─── TEXTE RETENU

On connaît le Doisneau du Paris populaire avec ses enfants qui jouent dans la rue, celui des amoureux avec le baiser de l’Hôtel de Ville, le poète de la rue avec ses marchandes de quatre saisons, ses forts des halles... On connaît aussi le Doisneau qui a travaillé au département publicitaire de la régie Renault et qui s’est fait renvoyé pour ses retards répétés. On découvre ici un Doisneau inconnu, un Doisneau "la science", qui nous entraîne dans les laboratoires des époux Joliot-Curie. En réalité, il répond à des commandes qui lui ont été passées entre 1942 et 1956.

La première de ces commandes a pour objectif d’illustrer un livre qui doit mettre en avant l’excellence française. Les époux Joliot-Curie ont reçu le prix Nobel en 1935, moment d’effervescence dan les milieux scientifiques et projets ambitieux dans les esprits des chercheurs. Le fait que Doisneau partage les mêmes idées politiques avec Frédéric et Irène, facilite leurs rapports. Irène Curie est la fille de Marie Curie, elle sera quelques mois, sous-secrétaire d’Etat à la recherche scientifique dans le gouvernement du Front Populaire. Alors que les femmes n’ont pas encore le droit de vote, elle est décrite comme une femme très réservée. Doisneau a toujours pris les époux Jolio-Curi séparément. Henri Cartier-Bresson lui, fera le portrait des deux époux l’un à coté de l’autre. Les conditions de cette prise de vue sont mémorables. Cartier-Bresson raconte, peu fier, qu’il a frappé à leur porte et quand ils sont apparus, il leur a dit qu’il venait pour la photo : il a pris ses clichés en coup de vent et est parti en leur disant à peine au revoir. Leur timidité l’avait rendu très mal à l’aise, au point d’en être impoli.

──────

**ÉNONCÉ 1**.
Répondez aux questions suivantes d'après le texte sur Doisneau :
(a) Pour quelle raison Doisneau a-t-il été renvoyé de la régie Renault ?
(b) En quelle année les époux Joliot-Curie ont-ils reçu le prix Nobel ?
(c) Quel photographe a fait le portrait des deux époux l'un à côté de l'autre ?
**ÉNONCÉ 2**. Relevez toutes les années mentionnées dans le texte sur Doisneau.
**ÉNONCÉ 3**. Modifiez le passage du texte sur Doisneau qui commence par « On connaît le » et se termine par « 1942 et 1956. » : remplacez « laboratoires » par « ateliers », puis donnez le passage en entier.

─── EXTRAIT DES DONNÉES

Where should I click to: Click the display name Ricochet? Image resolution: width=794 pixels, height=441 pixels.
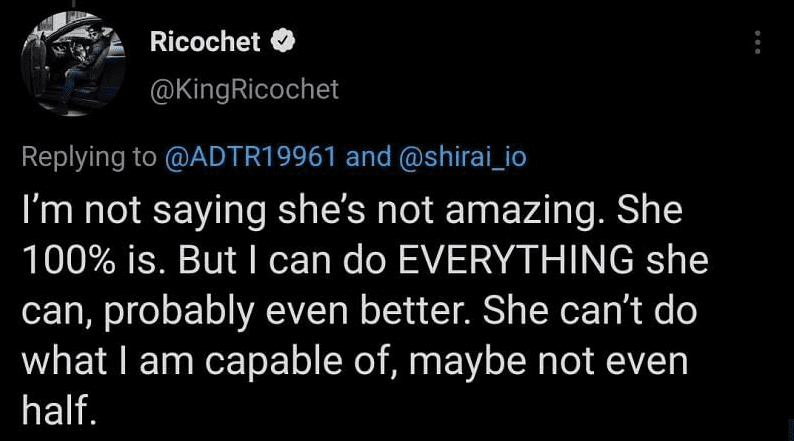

──────

**RÉSULTAT DE L'EXERCICE 1**.
(a) Pour ses retards répétés.
(b) En 1935.
(c) Henri Cartier-Bresson.

**RÉSULTAT DE L'EXERCICE 2**. 1942, 1956, 1935

**RÉSULTAT DE L'EXERCICE 3**.
On connaît le Doisneau du Paris populaire avec ses enfants qui jouent dans la rue, celui des amoureux avec le baiser de l’Hôtel de Ville, le poète de la rue avec ses marchandes de quatre saisons, ses forts des halles... On connaît aussi le Doisneau qui a travaillé au département publicitaire de la régie Renault et qui s’est fait renvoyé pour ses retards répétés. On découvre ici un Doisneau inconnu, un Doisneau "la science", qui nous entraîne dans les ateliers des époux Joliot-Curie. En réalité, il répond à des commandes qui lui ont été passées entre 1942 et 1956.